Similar to other commodities, you can add gold to your portfolio by buying:
- Physical gold (coins),
- Futures gold contracts through an online broker,
- A mutual fund or exchange-traded fund (ETF) that invests in gold physically or tracks the price of gold (via an online broker).
4# Consumer Staples industry
The Consumer Staples sector includes companies that are less sensitive to economic cycles (for example, companies like food and drink makers).

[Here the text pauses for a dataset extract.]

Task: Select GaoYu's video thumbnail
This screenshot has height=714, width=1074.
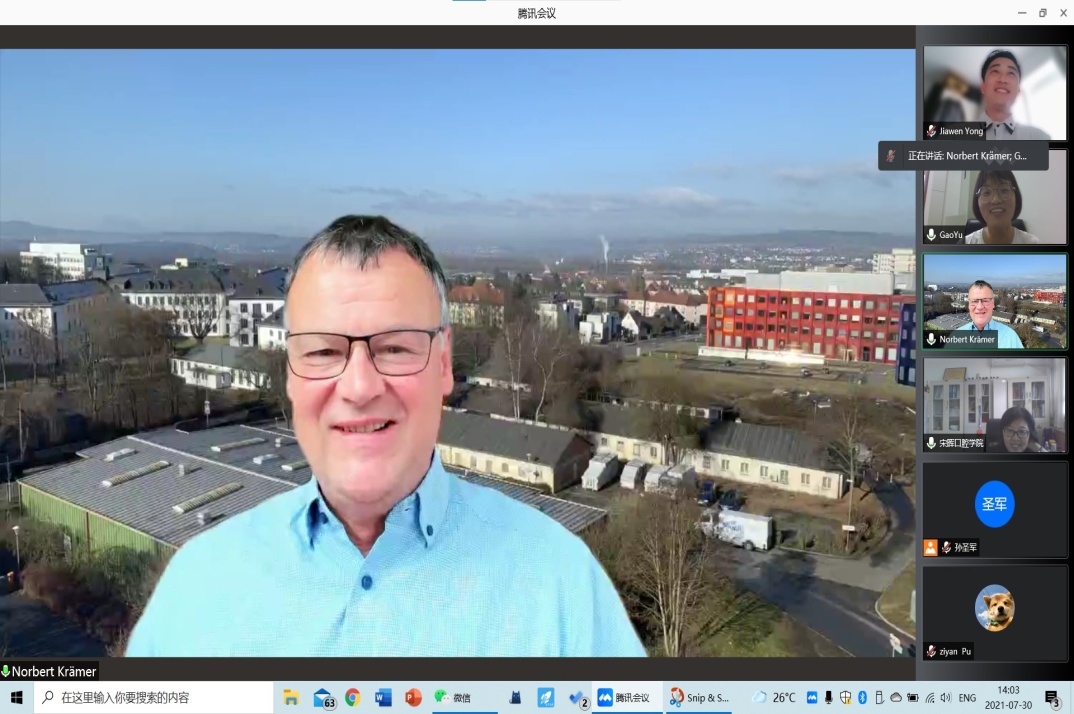Action: [x=994, y=196]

These companies can easily pass on inflation costs to consumers without putting pressure on their profitability margins.
You can add stocks or ETFs to your portfolio through buying:
- A stock after checking the companies available with your online broker,
- An exchange-traded fund (ETF) that tracks the consumer staples industry.
5# Real Estate
Real estate is another choice for investors to store value during inflation while being able to generate rental income. Property values and rental income tend to keep pace with inflation over time, and real estate investments tend to thrive during inflationary periods.

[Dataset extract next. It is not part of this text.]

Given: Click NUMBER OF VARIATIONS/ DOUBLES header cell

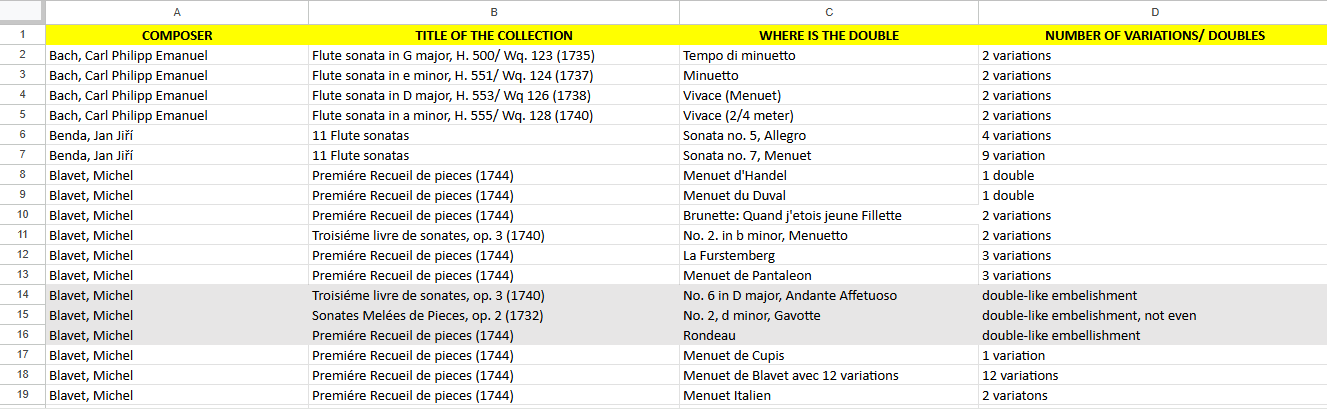Looking at the screenshot, I should click(x=1154, y=35).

Investors can add real estate exposure to their portfolios by:
- Directly buying real estate if they have enough money,
- Investing in Real Estate Investment Trusts (REITs) or exchange-traded funds (ETFs) that invest in real estate companies (via an online broker),
- Real Estate Crowdfunding platforms, which involve pooling investors’ money to fund a real estate project.
What is inflation?
Inflation is simply the rise in the prices of goods and services in a specific economy. When the price level rises, each unit of the currency will purchase fewer products; hence, inflation is the loss of money’s purchasing power over time. In simple terms, your dollar today won’t buy as much as it did last year or two years ago.
The bottom line
When it comes to investing during inflation, certain asset classes may be inflation-proof, but profits can never be guaranteed. Nonetheless, any one or a mix of the above-mentioned asset classes could help your portfolio withstand, and even grow, during this period of rampant inflation.